Employees desiring to withdraw part of their pension fund at the time of retirement will not get to do so anymore with the Government tightening the withdrawal norms. 

The Government circulated the new norms for Employees Pension Scheme to all members of the Central Board of Trustees of Employees Provident Fund Organisation (EPFO) on October 16, nearly a month after taking the unilateral decision. 

The EPFO subscribers can no longer go for commutation of pension as the relevant clause under 'Paragraph 12A' has been deleted under the new norms. The paragraph 13 dealing with the option of drawing reduced pension as well as getting return on capital is also deleted. 

The Government also toned down the benefits for those who desire early retirement to avail the monthly pension checks. For this the Government has increased rate of reduction to four per cent from three per cent per year, if a subscriber desires to draw monthly pension from a date earlier than 58 years of age by amending the relevant clauses. 

"We got this notification last month but it came into effect from September 26. It was circulated in the second fortnight of October," Secretary Hind Mazdoor Sabha and a member of Central Board of Trustees (CBT) told PTI. 

He said, "However, the Government can make necessary changes as per the power conferred to it under Employees' Provident Funds and Miscellaneous Provision Act 1952, but it should be discussed with central trade unions' representatives as well as with CBT. Before implementing this scheme, it was discussed in CBT meeting as well as unionists." 

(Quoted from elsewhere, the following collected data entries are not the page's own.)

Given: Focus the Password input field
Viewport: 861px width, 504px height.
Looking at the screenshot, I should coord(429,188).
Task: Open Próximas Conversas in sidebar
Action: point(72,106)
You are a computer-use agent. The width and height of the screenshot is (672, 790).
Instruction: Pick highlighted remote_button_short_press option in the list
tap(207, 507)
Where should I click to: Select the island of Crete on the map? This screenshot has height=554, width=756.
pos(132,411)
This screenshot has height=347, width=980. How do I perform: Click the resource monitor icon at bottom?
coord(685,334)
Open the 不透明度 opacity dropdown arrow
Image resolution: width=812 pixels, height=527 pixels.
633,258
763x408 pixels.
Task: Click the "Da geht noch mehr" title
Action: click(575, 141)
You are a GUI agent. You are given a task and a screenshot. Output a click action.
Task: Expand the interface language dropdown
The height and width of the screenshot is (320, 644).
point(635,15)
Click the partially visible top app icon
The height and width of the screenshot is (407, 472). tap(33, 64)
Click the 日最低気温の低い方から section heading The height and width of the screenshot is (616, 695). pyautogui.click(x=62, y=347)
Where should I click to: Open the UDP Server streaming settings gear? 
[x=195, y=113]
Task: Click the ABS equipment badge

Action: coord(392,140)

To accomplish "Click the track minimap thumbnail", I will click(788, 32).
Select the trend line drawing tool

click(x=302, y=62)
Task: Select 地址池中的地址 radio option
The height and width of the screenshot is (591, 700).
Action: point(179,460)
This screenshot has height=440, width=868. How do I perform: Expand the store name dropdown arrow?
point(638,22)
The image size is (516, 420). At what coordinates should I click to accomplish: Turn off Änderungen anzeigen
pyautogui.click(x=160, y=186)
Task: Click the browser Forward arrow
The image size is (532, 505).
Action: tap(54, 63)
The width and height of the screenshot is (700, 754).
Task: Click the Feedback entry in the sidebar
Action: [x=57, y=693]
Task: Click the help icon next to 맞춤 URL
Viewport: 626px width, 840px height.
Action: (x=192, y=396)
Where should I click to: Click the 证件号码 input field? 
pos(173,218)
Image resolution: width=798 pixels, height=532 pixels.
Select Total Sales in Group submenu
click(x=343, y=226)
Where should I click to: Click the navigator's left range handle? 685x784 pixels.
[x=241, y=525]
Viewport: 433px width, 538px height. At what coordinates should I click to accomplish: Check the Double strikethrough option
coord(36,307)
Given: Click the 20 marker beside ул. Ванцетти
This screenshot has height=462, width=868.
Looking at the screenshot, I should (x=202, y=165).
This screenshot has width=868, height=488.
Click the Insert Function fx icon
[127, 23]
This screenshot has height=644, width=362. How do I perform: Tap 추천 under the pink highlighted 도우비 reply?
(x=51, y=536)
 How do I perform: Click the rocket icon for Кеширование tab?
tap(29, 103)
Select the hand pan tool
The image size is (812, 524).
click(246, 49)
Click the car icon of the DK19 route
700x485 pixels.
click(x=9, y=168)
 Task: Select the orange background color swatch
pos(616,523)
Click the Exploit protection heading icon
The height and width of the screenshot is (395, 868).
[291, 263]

He said, "When the matter of approval of the EPS 1995 came before Apex Court, the central trade unions supported the government considering its various benefits for subscribers. But now government has withdrawn some of those benefits without giving any heed to central trade unions." 

When asked about the deficits due to early withdrawals from the scheme, Nagpal replied, "The Government has already amended Table 'B' and 'D' which elaborates rate of returns keeping those between 7 and 8 per cent which was earlier hovering around 12 per cent." 

Adding further he explained, "Presently there are deficit of around Rs 25,000 crore, which would be made in a years time as the Government has implemented Table 'B' and 'D' in June this year. Now withdrawals would also reduce due reduction of interest rates."